- Subscribe to RSS Feed
- Mark as New
- Mark as Read
- Bookmark
- Subscribe
- Printer Friendly Page
- Report Inappropriate Content
Using Metrics, next to Logs, is an important part of building AIOPS capabilities. With ServiceNow ITOM Health or AIOPS, anomaly detection can play an important role in driving operational efficiencies by reducing MTTD, MTTR.
Metrics can come from many sources. If you are using Microsoft Azure as a cloud provider getting Azure Monitor Metrics into ServiceNow in an effective manner is important. This can be accomplished a new capability to use Agent Client Collector in proxy and multi CI mode to collect metrics from Azure Batch API. Now 20 metrics for 50 CI's can be collected in one API call greatly improving the efficiency of the mechanism so significantly less ACC proxy agents are required to collect the Azure Monitor Metrics.
This is a guide to setting up Agent Client Collector (ACC-M) for gathering Metrics from Microsoft Azure Batch API.
Currently this feature is available for Azure Virtual Machines, Storage Accounts, Load Balancers, Application Gateway, Redis.
Prerequisites
- ServiceNow instance with ITOM Health or AIOPS installed
-
Minimum Agent Client Collector Monitoring 3.10.4 (There are improvement in later versions)
- Service Operation Workspace installed
- MID Server is setup
- Azure Cloud Discovery has been run (We need to know for what Azure resources to collect metrics)
- Agent Client collector running on a Linux VM (To follow this guide)
Setup
To setup ACC Proxy agent to collect Azure metrics from the Azure Batch API the following steps need to be completed:
- Setup MID (Not included in this guide but see Reference below for some info)
- Setup Cloud Discovery (Not included in this guide but see Reference below for some info)
- Configure MID for ACC and Metric Intelligence (Not included in this guide but see Reference below for some info)
- Setup ACC on a VM (Not included in this guide but see Reference below for some info)
- Setup ACC Policy for Azure Batch API collection
- View results
Azure credentials
In order for the ACC to read from the Azure Batch API it needs to have the right credentials. You may need to get these from your Cloud team or if you already have Azure Discovery running they may already be present.
Setup a Discovery->Credentials of the Type “Azure Service Principal”.
Cloud provisioning and Governance-> Service Accounts
Currently there is no exact specification of the Role required in Azure for reading Metric data from the Batch API. I have used the Reader role.
Locating ACC Check for Metrics in Azure Monitor via Batch API
Review the check that runs: Agent Client Collector-> Check Definitions
Open the “Azure Metrics Collector” and review the check that runs on the ACC.

[Task]
Write out the Azure metrics guide again, beginning at the words "- Service Operation" and stopping after "to collect metrics)", and swap "Azure Cloud Discovery" for "Azure Discovery".

[Items]
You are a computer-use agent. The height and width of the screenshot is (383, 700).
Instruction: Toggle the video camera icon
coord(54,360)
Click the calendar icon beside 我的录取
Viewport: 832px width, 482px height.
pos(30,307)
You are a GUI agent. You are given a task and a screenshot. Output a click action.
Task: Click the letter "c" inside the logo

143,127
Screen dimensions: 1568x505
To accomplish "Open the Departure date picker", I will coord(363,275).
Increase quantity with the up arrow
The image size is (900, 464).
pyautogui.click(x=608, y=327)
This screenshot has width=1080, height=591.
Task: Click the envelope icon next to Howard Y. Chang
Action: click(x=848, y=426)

[Result]
- Service Operation Workspace installed
- MID Server is setup
- Azure Discovery has been run (We need to know for what Azure resources to collect metrics)